Em abril deste ano, a Suécia deu um passo a frente na questão linguística e oficializou um novo pronome para falar de alguém sem revelar sua identidade de gênero, o "hen".

Em abril deste ano, a Suécia deu um passo a frente na questão linguística e oficializou um novo pronome para falar de alguém sem revelar sua identidade de gênero. "Han" (ele) e "hon" (ela) continuam no dicionário sueco, agora acompanhados por "hen". O novo pronome funciona também para se referir a alguém de identidade de gênero desconhecida – ou até mesmo quando a informação é "irrelevante" para o contexto.

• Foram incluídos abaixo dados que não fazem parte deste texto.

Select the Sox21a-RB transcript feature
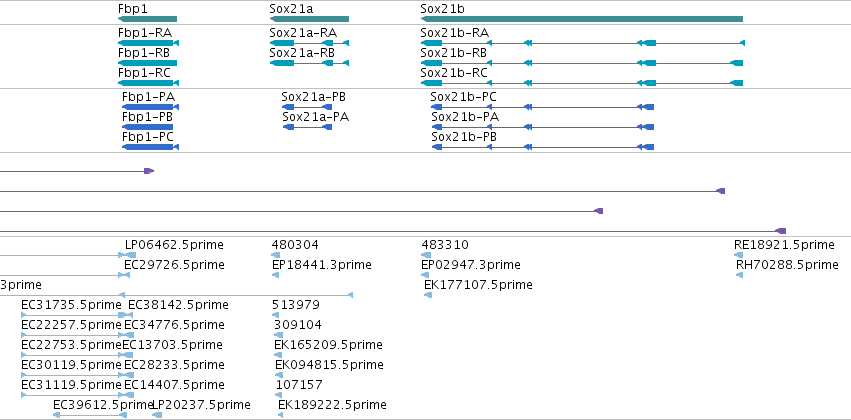The image size is (851, 420). tap(309, 63)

A escola de artes e ciências da universidade de Harvard, nos EUA, permite que os alunos insiram em seus registros acadêmicos se se identificam como homens, mulheres ou transgêneros, especificando por qual pronome preferem ser chamados. Por lá, os pronomes "they" (em português, "eles") e "ze" (sem tradução) já têm sido usados como uma opção neutra. Tanto que a American Dialect Society, entidade que estuda e analisa a língua inglesa nos EUA, definiu "they", no singular, como a palavra do ano de 2015.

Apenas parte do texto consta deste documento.